Desta Escola Industrial (que perdura na minha saudade e com lugar de grande destaque perante outros sistemas de ensino onde leccionei, v.g, ensino liceal e universitário), de que fui professor de Educação Física de 1957 a 1975, por mérito de antigos alunos meus, que sempre encararam o desporto como um valioso meio de educação integral, seja-me permitido orgulhar-me do importante papel por eles desempenhado (sem excluir, de forma alguma, alunos de outras escolas do ensino secundário como, por exemplo, Escola Comercial Dr.

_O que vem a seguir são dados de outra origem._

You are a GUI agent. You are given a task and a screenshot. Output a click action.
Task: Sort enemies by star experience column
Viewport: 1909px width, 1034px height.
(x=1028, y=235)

Azevedo e Silva) no panorama desportivo português antes e depois de 25 de Abril. Seja no Basquete, na Natação, no Hóquei em Patins, no Atletismo, etc.

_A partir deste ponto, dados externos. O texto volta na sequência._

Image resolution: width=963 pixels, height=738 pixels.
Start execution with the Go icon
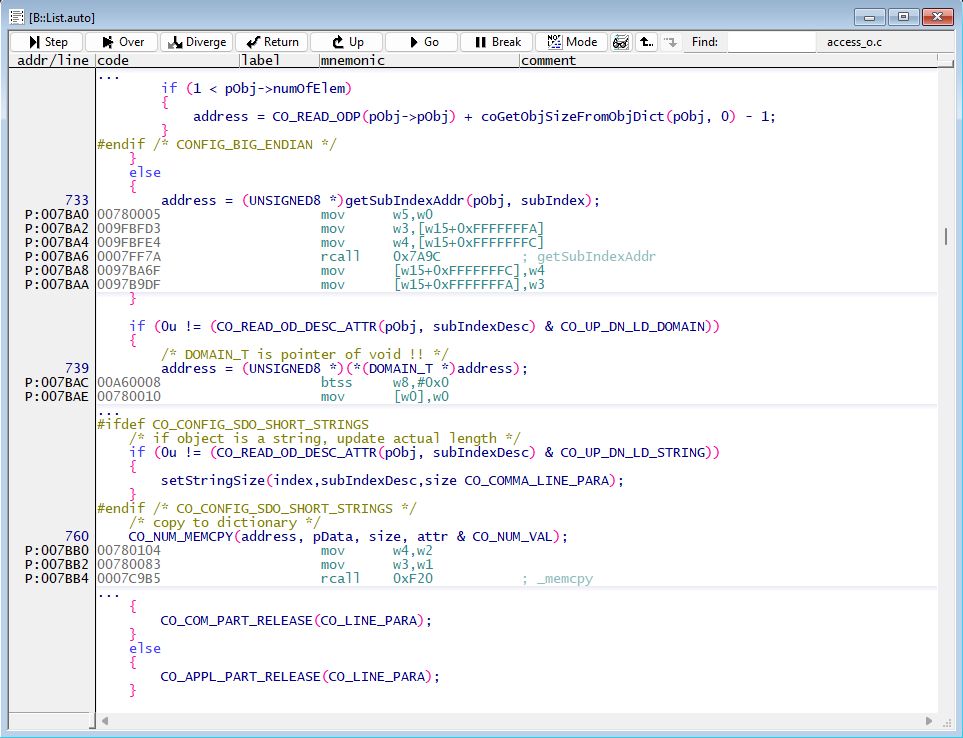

E se os antigos professores da Escola Industrial Mouzinho de Albuquerque foram merecedores da belíssima e comovente homenagem acima transcrita, não menos homenageados devem ser os respectivos alunos porque os professores são o espelho dos seus alunos. E vice-versa!
2 Comentários
Rui Baptista
Caro António Caramujo: O nosso exemplo é a melhor fprma de educar os nossos filhos. E o exemplo dos estudantes da nossa Escola Industrial, uma escola séria e que transmitiu princípios éticos, reconhecidos na transcrição que faço de rtestemunhos de alunos que nela estudaram deve cair berm fundo na maneira de ser de uma geração que vê à sua volta o chico-espertismos (e não o valor das pessoas) proliferar descaradamente no pântano de uma sociedade em declarada crise.
António Caramujo
Não tendo sido aluno da Escola Industrial, enquanto tal, fui enquanto aluno do Instituo Industrial.
Por facto e pela vivência que lá tive, corroboro inteiramente a análise feita, quanto ao ensino que hoje existe, promovendo mais a aparência que a excelência.
Obrigado pela excelência deste artigo que fiz questão de transmitir aos meus filhos.